This week's Wendig Challenge built on last week, when we all submitted first lines for stories. We were to choose one, and write the story. I chose the line submitted by RD Duncan, and the result is below.
Victory Has Its Price
I knew I was in trouble when my fingers started smoking.
It was the biggest competition of my life, and I’d been determined to win. I started playing piano when I was two and a half, my hands so small I could barely reach from one key to the next. And I was good. I was always better than even the kids several years older, and it wasn’t just because I practiced more, though I did. I was different.
By the time I was twelve, if I entered a competition most of the other kids dropped out. Most of them wouldn’t talk to me, either. Word on the playground was that I had sold my soul to the devil for a super-human ability to play piano.
I would have, but I hadn’t. Wherever the talent came from, I didn’t buy it. It felt like I was born knowing how to play. The thing was, I didn’t know if it was normal or totally weird. I knew most kids didn’t feel that way, but did the great ones? Did they fight their way through a clumsy childhood and only gradually discover their talent, like my teacher said he’d done, or did they just come with it ready-made, as I seemed to have?
My mother was too proud of me to wonder at any of it. She’d wanted to be a concert pianist, but an early onset of arthritis had ruined that plan. She could still play, but not at that level. And when she had me, it was like all her skill, and all her longing, poured through me. She taught me herself until I was six, then found the best teacher in San Francisco to take over. When I was fourteen, I graduated from the Conservatory, and we moved to New York so I could go to Julliard.
If I couldn’t play it was like a physical pain. The move across the country nearly killed me. We drove, so it took days. I only made it because Mom stopped in Denver and bought a portable keyboard. After that, I sat in the back seat and played, with headphones so I wouldn’t distract her from driving. The sound was awful, and the touch ghastly, but it was a keyboard, and I could breathe again.

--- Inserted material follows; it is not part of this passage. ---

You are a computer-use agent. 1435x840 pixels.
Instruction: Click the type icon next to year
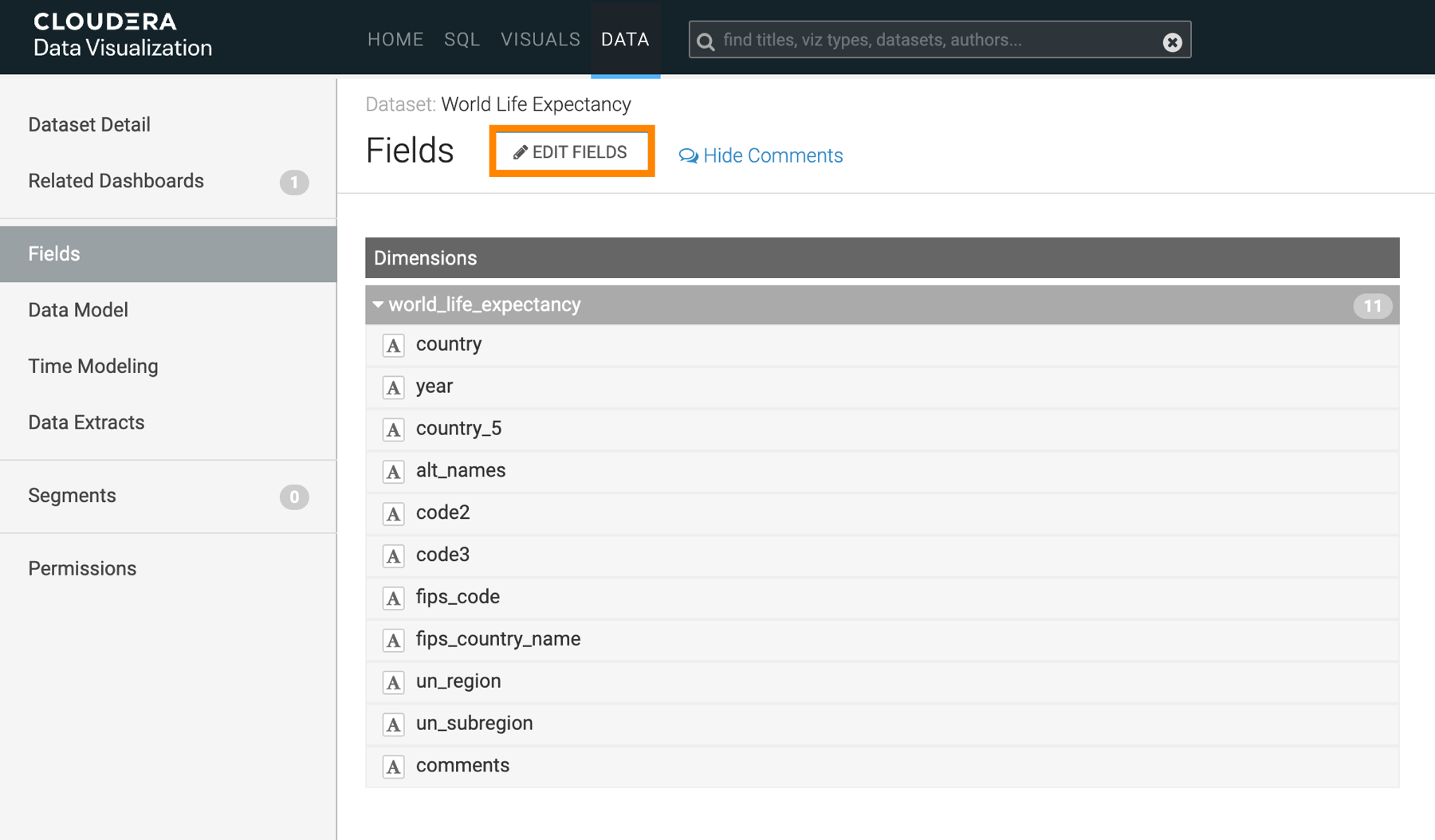(393, 387)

By the time I’d completed my first year at Julliard, I knew I wasn’t normal. Even there, where no one was a dilettante, I felt like the only one who really served the music. I thought the others didn’t care, because sometimes they took a day off to go to the beach, or stood in the hall for half an hour chatting when they should have been practicing. I couldn’t do that. These were the most driven young musicians in America, and I made them look like a bunch of lazy bums. At first I found that exciting.
But when I was sixteen I started to see what I really was—and to realize just how much trouble I was in. Maybe I hadn’t sold my soul to the devil for this music. But I became convinced that someone had.
Then I entered The Competition. With capitals, because it was the biggest, most prestigious event anywhere, and if I won, I was set for life, pretty much. And I was sixteen.
And for the first time in my life, I had fallen in love with something besides a piano. He was a musician, of course—English Horn, if you must know—but he was really cute, and he would come by my practice room and try to get me to come out for coffee or a drink or whatever.
So here was a gorgeous guy asking me out, one I could really talk to about music, and I couldn’t go. I mean I literally couldn’t go. It had reached the point that if I left the practice room during the day I started to sweat, like a panic attack. I was still going home to eat and sleep, but if I tried to just go have fun I could tell I would totally freak out.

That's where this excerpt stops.